Но буржуазия невозможна без пролетариата, так как именно он, продавая свою рабочую силу, создаёт ей прибыль. Пока сохраняется капитализм, эти два класса неразрывно связаны. В «Манифесте» эта связь раскрывается с удивительной прямотой и ясностью: «В той же самой степени, в какой развивается буржуазия, т.е. капитал, развивается и пролетариат, класс современных рабочих, которые только тогда и имеют возможность существовать, когда находят работу, а находят её лишь до тех пор, пока их труд увеличивает капитал. Эти рабочие, вынужденные продавать себя поштучно, представляют собою такой же товар, как и всякий другой предмет торговли, а потому в равной степени подвержены всем случайностям конкуренции, всем колебаниям рынка». Столько десятилетий прошло, а положение пролетариата при капитализме в основе своей осталось прежним.

Капиталистическим угнетением недовольны многие социальные группы общества. Но К. Маркс и его друг и единомышленник Ф. Энгельс доказали: «Среди всех классов, которые противостоят теперь буржуазии, только пролетариат представляет собою и вправду революционный класс… Средние сословия: мелкий промышленник, мелкий торговец, ремесленник и крестьянин — все они борются с буржуазией, чтобы спасти своё существование от гибели как средних сословий. Они, следовательно, не революционны, а консервативны. Даже более, они реакционны: они стремятся повернуть назад колесо истории».

Этот ТЕЗИС в «Манифесте Коммунистической партии» совсем не случаен, он присутствует не между делом. Родоначальники теории научного коммунизма, излагая в первый раз каркас этой теории, посчитали необходимым предупредить пролетариат, что под вывеской социализма имеют возможность выступать его враги. В советскую пору третью главу «Манифеста» рассматривали в основном как исторический экспонат, считалось — не без оснований! — что она утратила актуальность. После реставрации капитализма положение в корне изменилось: «друзья народа» с социалистическими вывесками и буржуазной душонкой стали плодиться со скоростью тараканов. А идеологических объедков для них — с избытком.

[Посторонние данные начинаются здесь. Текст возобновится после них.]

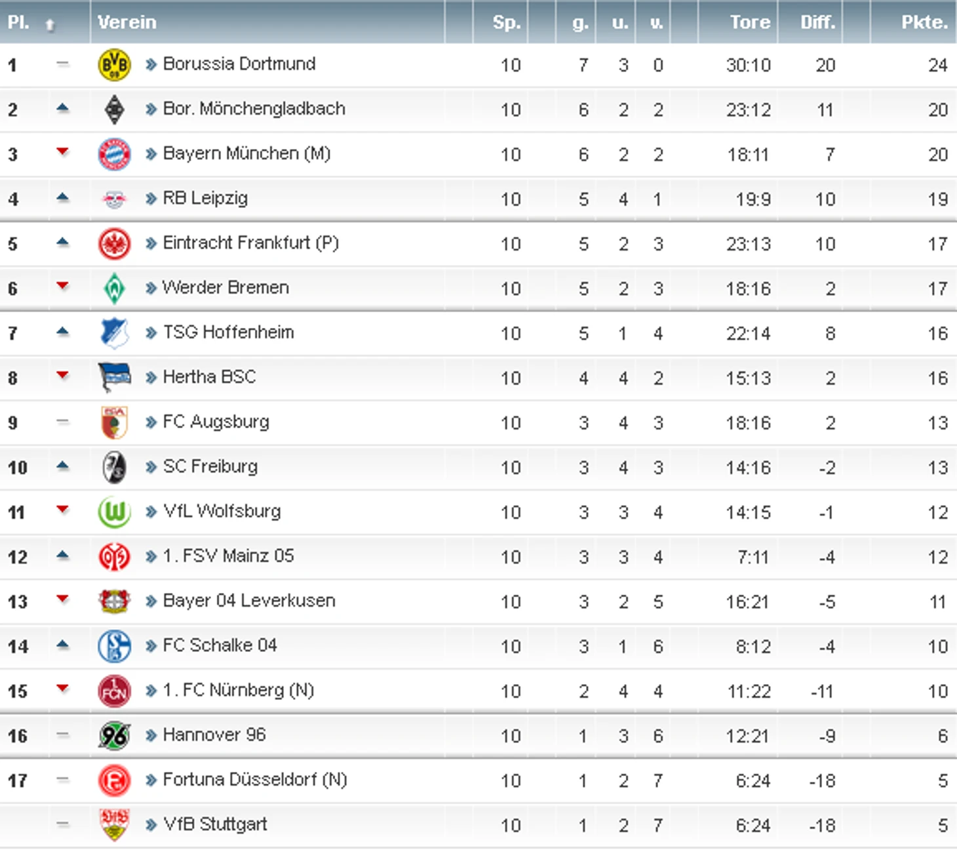Sort by the Tore column header

point(750,22)
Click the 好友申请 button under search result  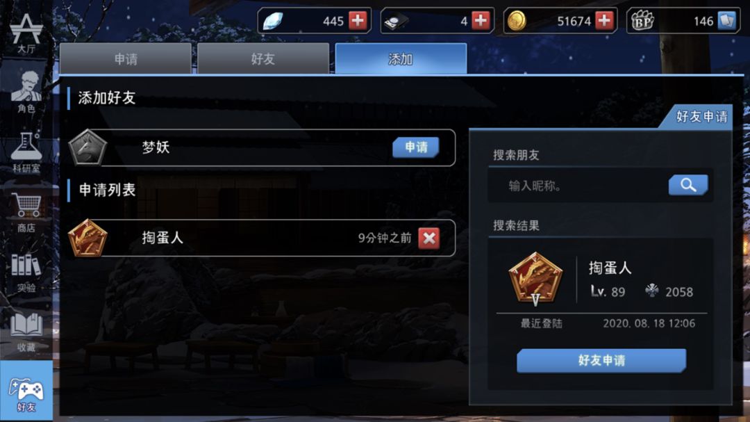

Предупреждение Маркса и Энгельса абсолютно прозрачно: наряду с коммунизмом (социализмом), выражающим интересы основного трудящегося класса капиталистического общества — рабочего класса, пролетариата, — существуют социалистические теории, которые не совпадают с пролетарскими интересами и даже направлены против них. И это легко объяснимо: такие теории называются социалистическими не только в силу лукавства их создателей, а прежде всего потому, что критикуют капитализм, но делают это с позиций иных, отживающих свой век классов.

Такие, чужие, концепции социализма в «Манифесте» поделены на две группы: реакционную и консервативную; первая тянет назад, вторая жаждет законсервировать существующее жизнеустройство, подремонтировав его.

К консервативной группе, безусловно, относится «феодальный социализм». В XIX веке он достаточно активно критиковал капиталистические порядки. Но откуда в этот день-то приверженцы феодализма? Вероятно, из сундука с нафталином. Наличие в сегодняшней России политически организованных и активных монархистов публично признают руководители Национально-патриотического союза (не путать с Народно-патриотическим союзом!). Примечательно, что сегодняшние рудименты былых защитников феодальных порядков идейно хорошо сохранились: характеристика феодального социализма, данная в «Манифесте», не устарела нисколько. А там написано:

«Они столь мало скрывают реакционный характер своей критики, что их главное обвинение против буржуазии в том и состоит, что при её господстве развивается класс, который взорвёт на воздух весь старый общественный порядок.

Они гораздо больше упрекают буржуазию в том, что она порождает революционный пролетариат, чем в том, что она порождает пролетариат вообще».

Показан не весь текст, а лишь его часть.